_Work task A_: In the text about the Buss family, who wrote the in-depth profile of Jim Buss?
_Work task B_: Copy word for word the part of the text about the Buss family starting with "Jeanie isn't the" and going on through "another few months.".

_Exercise text_:

---------------

Jeanie isn't the only problem. Jim Buss has said plenty this summer. He was the subject of an in-depth profile by Ramona Shelbourne in which he offered quite a bit of insight into the hiring of Mike D'Antoni. He portrayed the final decision on D'Antoni's hire as being entirely made by his father. Assuming Jim wasn't lying just to pass the buck of responsibility, this was actually an important message to share, because there are a lot of folks out there who blamed him 100% for the whole incident. But it is a story that would better have been told in November, when the shock of the situation was still fresh. Instead, the details were provided in the dead of summer, and now we're all talking about Phil Jackson for another few months.
Then there was the incident in which Jim Buss said that Dwight Howard was never really a Laker. I happen to agree with what Jim said about Dwight. I said as much myself, at the very first opportunity. I know exactly where Jim was coming from. However, I am a fan and a writer. I am not the head of basketball related operations for a major team. For Jim to say that was a stupid and petty thing to do, something that may end up reflecting poorly on him and the franchise in the eyes of other stars. Just like Jeanie's thoughts on the D'Antoni hire, Jim's had every right to think what he did about Dwight Howard, but voicing those opinions only made his job harder, making him seem petty and small.
Both of the Buss children who are primarily responsible for the future of the Los Angeles Lakers franchise need to learn a lesson from their departed father. Dr. Buss was a public figure, because you cannot own a team like the Lakers and not be, but he did not live his life like it was a reality show. He didn't give scornful sound bytes when things didn't turn out his way, or constantly and publicly re-hash past failures (of which there were admittedly few). Despite a life very much worthy of documentation, Dr. Buss never even wrote a memoir. He was a great man, with many great qualities, but right now, the quality that stands out the most in contrast to his children is that he knew when to shut up.

---------------

_Given records_:
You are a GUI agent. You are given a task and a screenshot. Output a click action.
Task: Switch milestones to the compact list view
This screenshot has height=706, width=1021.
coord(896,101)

---------------

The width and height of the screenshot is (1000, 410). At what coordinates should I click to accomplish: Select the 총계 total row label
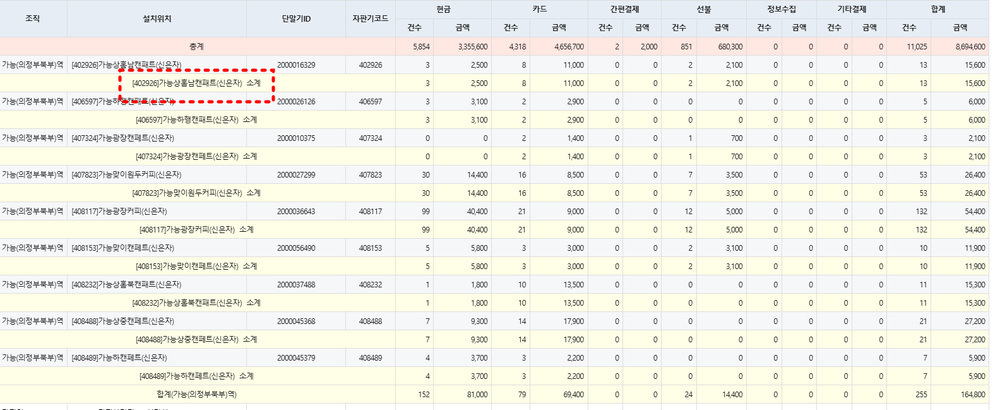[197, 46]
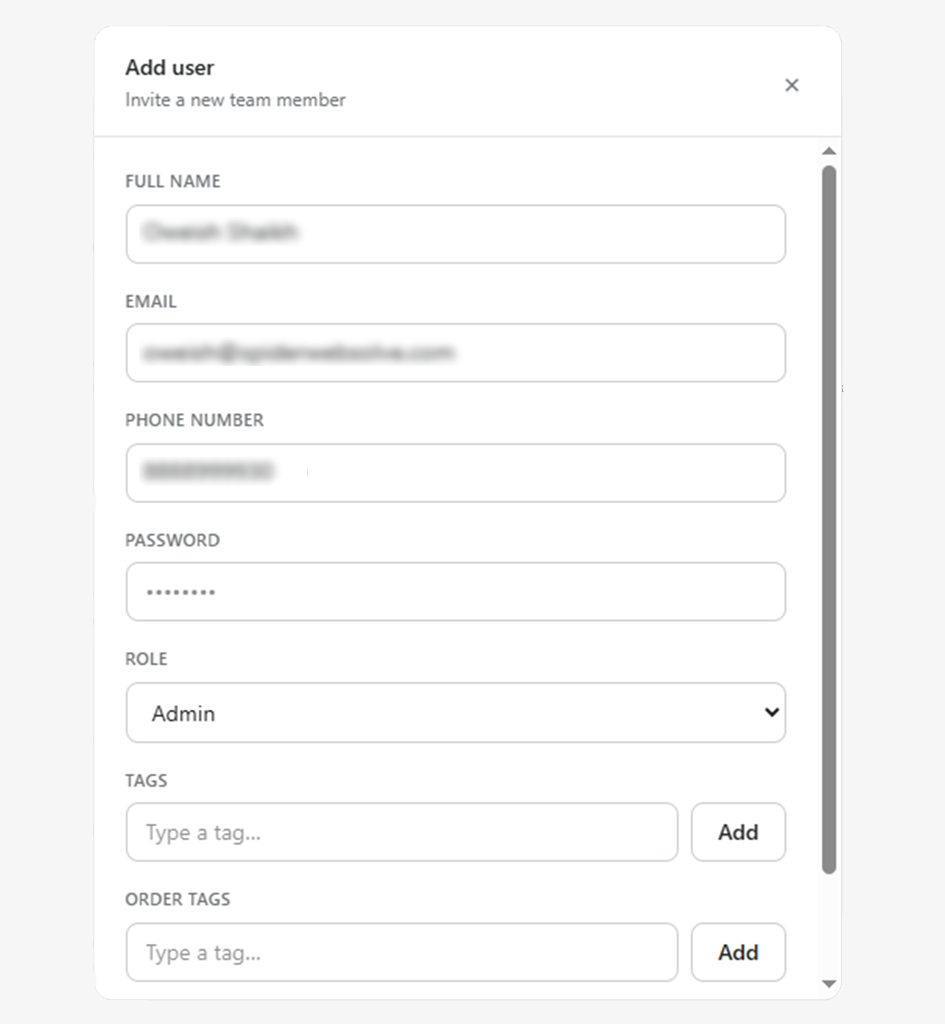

---------------

_Answer section A_: Ramona Shelbourne

_Answer section B_:
Jeanie isn't the only problem. Jim Buss has said plenty this summer. He was the subject of an in-depth profile by Ramona Shelbourne in which he offered quite a bit of insight into the hiring of Mike D'Antoni. He portrayed the final decision on D'Antoni's hire as being entirely made by his father. Assuming Jim wasn't lying just to pass the buck of responsibility, this was actually an important message to share, because there are a lot of folks out there who blamed him 100% for the whole incident. But it is a story that would better have been told in November, when the shock of the situation was still fresh. Instead, the details were provided in the dead of summer, and now we're all talking about Phil Jackson for another few months.